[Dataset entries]
========================================

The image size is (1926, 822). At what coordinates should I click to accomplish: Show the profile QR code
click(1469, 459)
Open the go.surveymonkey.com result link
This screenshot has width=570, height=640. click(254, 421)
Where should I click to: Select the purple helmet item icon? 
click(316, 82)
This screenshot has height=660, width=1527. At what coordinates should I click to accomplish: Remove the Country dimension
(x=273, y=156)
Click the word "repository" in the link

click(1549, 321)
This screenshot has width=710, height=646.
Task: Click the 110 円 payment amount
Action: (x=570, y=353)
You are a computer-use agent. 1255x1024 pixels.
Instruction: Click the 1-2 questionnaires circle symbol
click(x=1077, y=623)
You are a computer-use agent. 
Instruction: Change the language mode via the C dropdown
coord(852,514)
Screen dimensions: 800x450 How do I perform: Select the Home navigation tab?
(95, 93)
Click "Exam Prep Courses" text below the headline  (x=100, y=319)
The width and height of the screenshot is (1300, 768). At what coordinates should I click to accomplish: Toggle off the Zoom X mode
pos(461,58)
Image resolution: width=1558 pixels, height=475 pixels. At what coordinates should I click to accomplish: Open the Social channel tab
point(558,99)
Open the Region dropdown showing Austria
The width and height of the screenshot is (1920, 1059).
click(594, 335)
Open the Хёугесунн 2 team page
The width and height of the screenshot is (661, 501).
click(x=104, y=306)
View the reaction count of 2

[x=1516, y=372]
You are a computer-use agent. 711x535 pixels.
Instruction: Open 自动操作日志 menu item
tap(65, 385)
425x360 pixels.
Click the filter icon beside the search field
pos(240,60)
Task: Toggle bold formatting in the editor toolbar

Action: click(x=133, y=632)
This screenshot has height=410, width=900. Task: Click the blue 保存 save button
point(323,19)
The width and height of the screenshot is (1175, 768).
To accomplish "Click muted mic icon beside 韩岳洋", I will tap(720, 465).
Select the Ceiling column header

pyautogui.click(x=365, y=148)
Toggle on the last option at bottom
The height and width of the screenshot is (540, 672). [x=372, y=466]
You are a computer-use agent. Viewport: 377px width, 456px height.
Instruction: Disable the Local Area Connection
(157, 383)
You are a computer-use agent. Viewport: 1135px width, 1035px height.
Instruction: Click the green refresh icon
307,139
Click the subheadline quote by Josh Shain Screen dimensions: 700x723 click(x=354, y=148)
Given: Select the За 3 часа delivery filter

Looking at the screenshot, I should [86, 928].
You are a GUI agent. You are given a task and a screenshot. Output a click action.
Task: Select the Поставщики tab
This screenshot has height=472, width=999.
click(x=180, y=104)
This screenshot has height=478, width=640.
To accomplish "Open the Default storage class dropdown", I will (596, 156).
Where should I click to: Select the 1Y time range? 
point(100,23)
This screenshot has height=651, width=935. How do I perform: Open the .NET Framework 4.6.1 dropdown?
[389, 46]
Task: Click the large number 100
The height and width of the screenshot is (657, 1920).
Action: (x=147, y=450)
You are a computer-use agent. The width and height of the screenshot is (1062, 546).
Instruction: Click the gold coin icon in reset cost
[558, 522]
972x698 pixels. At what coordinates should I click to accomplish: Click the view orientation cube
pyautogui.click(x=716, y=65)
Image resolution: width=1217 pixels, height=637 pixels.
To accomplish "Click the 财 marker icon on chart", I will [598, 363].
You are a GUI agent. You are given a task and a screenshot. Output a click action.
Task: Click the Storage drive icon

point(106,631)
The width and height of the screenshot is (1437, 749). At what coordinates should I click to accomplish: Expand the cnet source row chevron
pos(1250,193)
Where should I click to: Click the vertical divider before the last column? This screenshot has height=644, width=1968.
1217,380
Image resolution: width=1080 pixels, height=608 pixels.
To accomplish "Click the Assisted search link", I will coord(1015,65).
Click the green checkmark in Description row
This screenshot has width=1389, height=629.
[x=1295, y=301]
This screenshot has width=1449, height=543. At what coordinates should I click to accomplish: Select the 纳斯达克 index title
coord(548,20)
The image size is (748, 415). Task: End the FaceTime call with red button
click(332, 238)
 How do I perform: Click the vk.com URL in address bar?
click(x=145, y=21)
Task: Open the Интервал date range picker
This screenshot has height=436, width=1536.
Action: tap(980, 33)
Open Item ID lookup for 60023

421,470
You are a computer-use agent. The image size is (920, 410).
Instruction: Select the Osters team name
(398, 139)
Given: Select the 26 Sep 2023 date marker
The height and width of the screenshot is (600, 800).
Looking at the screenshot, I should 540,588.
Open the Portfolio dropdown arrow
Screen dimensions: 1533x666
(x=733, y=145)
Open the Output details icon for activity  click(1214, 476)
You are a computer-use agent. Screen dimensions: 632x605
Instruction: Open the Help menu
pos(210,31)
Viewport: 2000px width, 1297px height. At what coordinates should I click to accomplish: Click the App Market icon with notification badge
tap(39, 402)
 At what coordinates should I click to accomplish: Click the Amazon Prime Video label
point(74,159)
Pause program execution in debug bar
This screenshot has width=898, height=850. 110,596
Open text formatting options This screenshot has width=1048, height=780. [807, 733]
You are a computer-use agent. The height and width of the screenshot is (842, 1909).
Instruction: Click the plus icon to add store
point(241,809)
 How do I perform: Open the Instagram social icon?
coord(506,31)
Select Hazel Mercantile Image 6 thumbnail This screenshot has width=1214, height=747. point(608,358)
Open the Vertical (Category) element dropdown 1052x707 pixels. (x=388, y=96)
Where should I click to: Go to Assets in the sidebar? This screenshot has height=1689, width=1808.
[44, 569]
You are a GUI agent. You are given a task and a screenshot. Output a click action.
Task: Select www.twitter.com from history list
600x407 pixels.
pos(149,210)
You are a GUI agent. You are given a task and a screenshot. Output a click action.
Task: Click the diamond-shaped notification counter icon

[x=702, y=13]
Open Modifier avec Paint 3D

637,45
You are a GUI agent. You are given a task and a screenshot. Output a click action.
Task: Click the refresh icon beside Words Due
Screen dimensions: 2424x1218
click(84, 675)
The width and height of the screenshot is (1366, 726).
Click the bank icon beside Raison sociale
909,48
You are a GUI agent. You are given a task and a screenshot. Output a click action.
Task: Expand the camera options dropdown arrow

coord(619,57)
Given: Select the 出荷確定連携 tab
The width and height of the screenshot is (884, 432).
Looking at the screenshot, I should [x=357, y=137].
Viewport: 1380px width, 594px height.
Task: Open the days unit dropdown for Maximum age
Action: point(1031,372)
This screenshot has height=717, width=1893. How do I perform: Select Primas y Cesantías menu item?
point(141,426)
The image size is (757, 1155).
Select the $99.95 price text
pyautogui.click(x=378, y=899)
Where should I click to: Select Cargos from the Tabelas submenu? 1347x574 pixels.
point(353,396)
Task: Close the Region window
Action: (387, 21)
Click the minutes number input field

========================================

Only the lines above that include the word "date" belong in the answer; copy each one.

• [SOLUTION]
Task: Open the Интервал date range picker
Given: Select the 26 Sep 2023 date marker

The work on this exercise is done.